The vast majority of created tools contain a specific argument parser using the argparse module from Python in order to enable the usage of the scripts without looking at the code. For instance, some applications of the code will be shwon below:

Sequence alignment

python Sequence_handler.py -i P1.fasta -i2 P2.fasta -o P.aln -O alignment

If there are no issues in the input files, the alignment output file will be written and a exit message will be printed in the command line.

File 'P1.fasta' has been successfully aligned with 'P2.fasta'

And the alignment file will look like this:

0 (Identity: 54.5454545455%, Similarity: 81.8181818182%, Gaps: 9.09090909091%): 
SARLKVRKDMA
:.|||:|||  
TGRLKLRKD-E

Plot metrics from PELE report files

The i (input) flag is to state the path of the report files, and the X, Y, and Z flags are to store the metrics from the report files for the X, Y, and Z axis, respectively. The Z2 flag represents the 4th axis corresponding to the colorbar. After specifying the column where the metric resides in the report files, a title referring to each metric can be added to the plot. The TP flag is to create the ThreeDPlot, as other type of plots can be created. The CM flag can be used to change the default colormap used in the colorbar (plasma) of the plot. Finally, the S flag is used to specify the overall size of all the string elements in the plot.

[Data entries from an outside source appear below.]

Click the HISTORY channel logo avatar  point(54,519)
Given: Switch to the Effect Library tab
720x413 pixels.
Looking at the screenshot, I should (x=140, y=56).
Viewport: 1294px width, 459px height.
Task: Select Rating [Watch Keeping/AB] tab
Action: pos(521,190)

python PELEPlot3.py -i *.out -X 7 "Distance 1" -Y 5 "Interaction Energy" -Z 6 "Distance 2"
-Z2 8 "Distance 3" -TP -CM RdYlGn -S 12

The output plot will be the next (also, the points can be hovered to see from which trajectories they come from and which accepted PELE steps they represent):

Alt text

To get more information on how this script or other ones work, use the h flag to get the help message.

Development

The scripts are continously modified and improved to have more functions and utilities.